▸ Verilen görevler:
1) Aşağıdaki (a), (b), (c) ifadelerinin okunacak metinle uyuşup uyuşmadığını belirtin. Her biri için evet ya da hayır deyin ve kararı veren sözleri metinden aynen aktarın.
(a) İnsan paraya, mala ve evlada yaratılışı gereği ilgi duyar.
(b) İnsan bunları hiç sevmemelidir.
(c) Kur'ân bunları dünya hayatının kalıcı nimetleri olarak niteler.
2) Okunacak metinde "İnsan yapısı, yaratılışı" sözlerinden başlayıp "Aşırı derecede sever." sözlerine kadar uzanan bölümün tamamını hiç değiştirmeden yeniden yazın.

▸ Okunacak metin:
============

İnsan yapısı, yaratılışı gereği paraya, mala, mülke, kadına, evlâda ilgi duyar. Bir mıknatıs gibi insanı çeker âdetâ bunlar. Cazip ve hoş gelir insana. Aşırı derecede sever.
Peki, bunları ne kadar sevmeli insan? Ölçüsü, limiti ne olmalı?
Madem yaratılışına bu duygu konulmuş insanın, elbette sevecek; ama Yunus Emre’nin, “Yaratılanı severiz Yaratandan ötürü” dediği gibi, Allah için, Allah adına ve Allah’ın gösterdiği şekilde sevecek. Bir âyetinde, “Kadınlara, evlatlara, hesapsız şekilde biriktirilip istif edilmiş altın ve gümüş yığınlarına, binmek için nişanlanmış atlara, davarlara ve ekinlere karşı nefsin isteklerine muhabbet, insanlara güzel gösterildi” buyuran Kur’ân bunların hayatımızda ne kadar ve ne ölçüde yer edinmesi gerektiğine de dikkat çekiyor, “Bütün bunlar dünya hayatının gelip geçici nimetleridir” buyuruyor.

============

▸ Kaynak malzeme:
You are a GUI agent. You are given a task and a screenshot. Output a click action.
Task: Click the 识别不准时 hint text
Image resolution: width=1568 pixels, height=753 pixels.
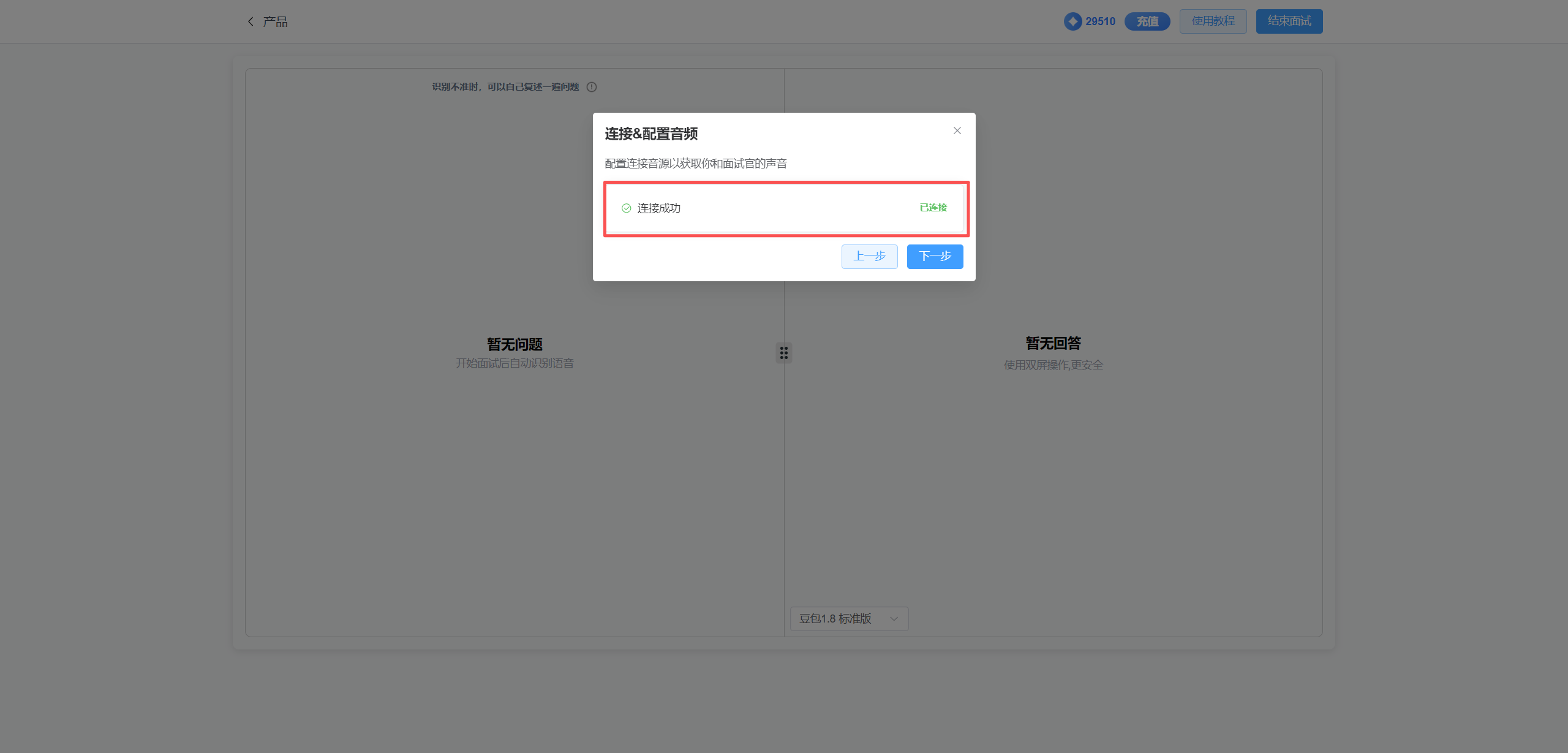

============

▸ Görev görev çözümler:
1)
(a) Evet: "İnsan yapısı, yaratılışı gereği paraya, mala, mülke, kadına, evlâda ilgi duyar."
(b) Hayır: "Madem yaratılışına bu duygu konulmuş insanın, elbette sevecek"
(c) Hayır: "Bütün bunlar dünya hayatının gelip geçici nimetleridir"

2)
İnsan yapısı, yaratılışı gereği paraya, mala, mülke, kadına, evlâda ilgi duyar. Bir mıknatıs gibi insanı çeker âdetâ bunlar. Cazip ve hoş gelir insana. Aşırı derecede sever.